Ses travaux de recherche plus récents ont également porté sur la neurostimulation. Parmi les exemples, citons le traitement de la paralysie faciale par la stimulation électrique précise des nerfs faciaux ou le traitement de l'engourdissement et de la douleur des pieds dus à des lésions nerveuses, comme c'est le cas chez de nombreuses patientes et nombreux patients diabétiques. À ces fins, Stanisa Raspopovic ne travaille pas avec des électrodes implantées, mais avec des électrodes appliquées sur la peau, par exemple dans une chaussette spécialement conçue. «Dans ces projets aussi, nous devons d'abord utiliser des modèles informatiques réalistes et l'intelligence artificielle. Cela nous aide à comprendre quelles électrodes nous devons utiliser à quel endroit précis, et quelle politique de stimulation dans ce type de chaussette», explique-t-il.
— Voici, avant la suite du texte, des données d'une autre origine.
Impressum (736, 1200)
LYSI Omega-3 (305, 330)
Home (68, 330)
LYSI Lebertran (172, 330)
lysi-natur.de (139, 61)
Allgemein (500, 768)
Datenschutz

Ce qui est remarquable dans les recherches de Stanisa Raspopovic, écrit la Commission de la recherche de l'ETH Zurich lors de l'attribution du prix Latsis 2021 de l'ETH Zurich, c'est qu'il a développé toutes ses innovations, dont certaines ont déjà été testées avec succès sur des personnes, à partir de zéro. «De nombreuses découvertes semblent faciles rétrospectivement», dit-il. «Mais souvent, c'est tout sauf simple». Nombre des défis qui se présentent sont de nature technique - par exemple, lorsqu'une électrode ou un câble se casse quelque part, mais qu'on ne le découvre que plus tard. De même, il est souvent nécessaire de travailler tard le soir, par exemple pour préparer l'équipement pour les tests cliniques, ou pour rédiger des propositions de recherche à soumettre avant une date limite.

Maîtriser tout cela demande beaucoup de persévérance, dit Stanisa Raspopovic. Selon lui, il y a finalement trois choses qui mènent au succès: la passion, la persévérance et une bonne équipe. «Ces trois éléments sont essentiels et se renforcent mutuellement», dit-il. Il est fier de son équipe, composée de personnes jeunes et motivées, toutes animées par la passion. Et tout comme la passion favorise l'esprit d'équipe, celui-ci favorise la persévérance. Pour que personne n'abandonne en désespoir de cause lorsqu'une électrode ou un câble se casse.

Le prix Latsis de l'ETH Zurich

Créée en 1975 grâce à une dotation de l'armateur grec Giannis Latsis, la Fondation Latsis finance plusieurs prix scientifiques suisses, dont le prix Latsis annuel de l'ETH Zurich, qui honore de jeunes chercheuses et chercheurs exceptionnels dans toutes les disciplines. D'une valeur de 25'000 CHF, le prix est remis chaque année par la rectricer lors de la Journée des EPF.